Le droît au mauvais goût, par Francis Terquem, cofondateur de SOS-Racisme :
"Deux événements se sont récemment produits sur la scène sportive qui méritent d’être relevés. Tout d’abord, l’équipe du Paris Saint-Germain a livré, en finale de la Coupe de la Ligue, un bon match de football. Ce n’était pas survenu depuis assez longtemps pour être souligné. Plus extraordinaire encore, à l’occasion du même match, des supporteurs ont fait montre d’humour : «Pédophiles, chômeurs, consanguins, bienvenue chez les Ch’tis», que c’est drôle !

kill_lilleCette saillie développée sur des dizaines de mètres renvoie évidemment au film de Dany Boon, dont le succès révèle un besoin d’enracinement dans le territoire, comme dirait Ségolène, de repli sur soi très exactement contraire aux exigences de l’époque mais fort révélateur de l’état d’esprit chagrin général. Depuis dimanche, les cris d’orfraie se font vacarme. La presse populaire crie à l’outrage, la presse de gauche se plaint du laxisme de l’appareil d’Etat, les élites politiques promettent des sanctions, de la fermeté, des poursuites pénales même. Contre qui et de quel chef ? Dans ce pays où la discrimination a été institutionnalisée par le refus ontologique de reconnaître ses droits à l’individu, dans lequel la volonté manifestée par le président de la République d’élever enfin la diversité au rang de principe constitutionnel mobilise immédiatement contre elle un arc républicain tendu par Villepin, Bayrou et Chevènement, voilà que tous se soudent pour dénoncer le haineux racisme qui aurait inspiré le dazibao honni, souillure sur l’immaculé football national, et réclamer des sanctions pénales quand des commissions se réunissent pour élaguer un droit pénal trop tatillon. Analysons la chose. Il est certain que ce message ne visait pas une personne en particulier. Mais les «Ch’tis» constituent-ils une ethnie, une nation, une race ou une religion déterminées ? Certainement pas. On ne peut donc lire sur cette banderole que des termes de droit commun, adressés à tout le monde, c’est-à-dire à personne.

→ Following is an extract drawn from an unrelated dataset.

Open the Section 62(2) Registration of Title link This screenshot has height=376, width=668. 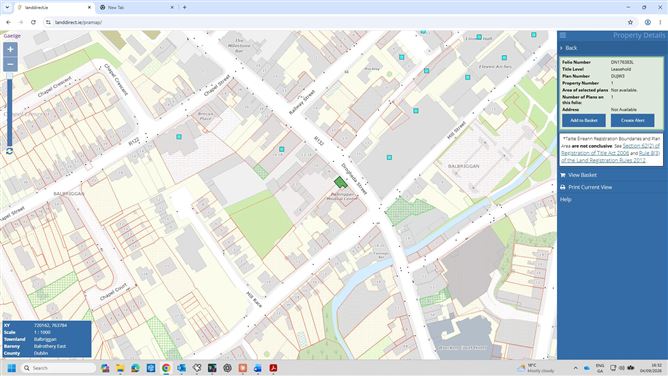(610, 149)
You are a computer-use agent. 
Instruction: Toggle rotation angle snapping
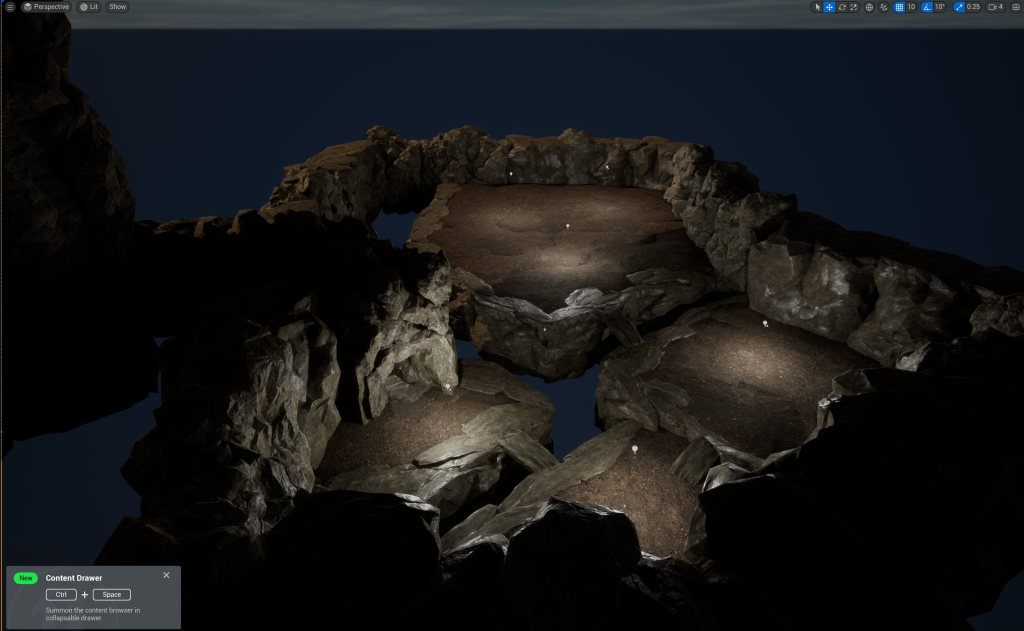click(x=927, y=7)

Mais ces mots accolés les uns aux autres ont un auteur, voire plusieurs. Il s’agit donc d’une œuvre de l’esprit, sans doute collective. On pourra la trouver grasse, de mauvais goût, inopportune ou d’une provocation salvatrice, mais il suffit de la déplacer dans l’espace et le temps pour mesurer sa qualité d’œuvre et donc son droit à être protégée. Dans l’espace : il n’est pas douteux que cette banderole aurait fait une excellente couverture de Charlie Hebdo. Dans le temps : nos aînés n’ont-ils pas fait bien pire avec «CRS = SS» peint sur les murs ? Voilà bien ce que cet émoi révèle et à quoi aura à tout le moins servi ce trait. Il nous édifie sur la licence avec laquelle l’ordre moral pénètre par tous les pores de la vie sociale, étouffe toutes les velléités de l’esprit, réprime toutes les expressions, qu’elles soient populaires ou distinguées, de mauvais goût ou bien senties. Celle-là était sans doute de mauvais goût. C’est ce qui en fait la valeur. Mais en tout état de cause, elle n’était pas raciste. Au contraire : en raillant la consanguinité, elle visait le repli identitaire qui marque notre temps politique et fait le succès de l’œuvre de Dany Boon."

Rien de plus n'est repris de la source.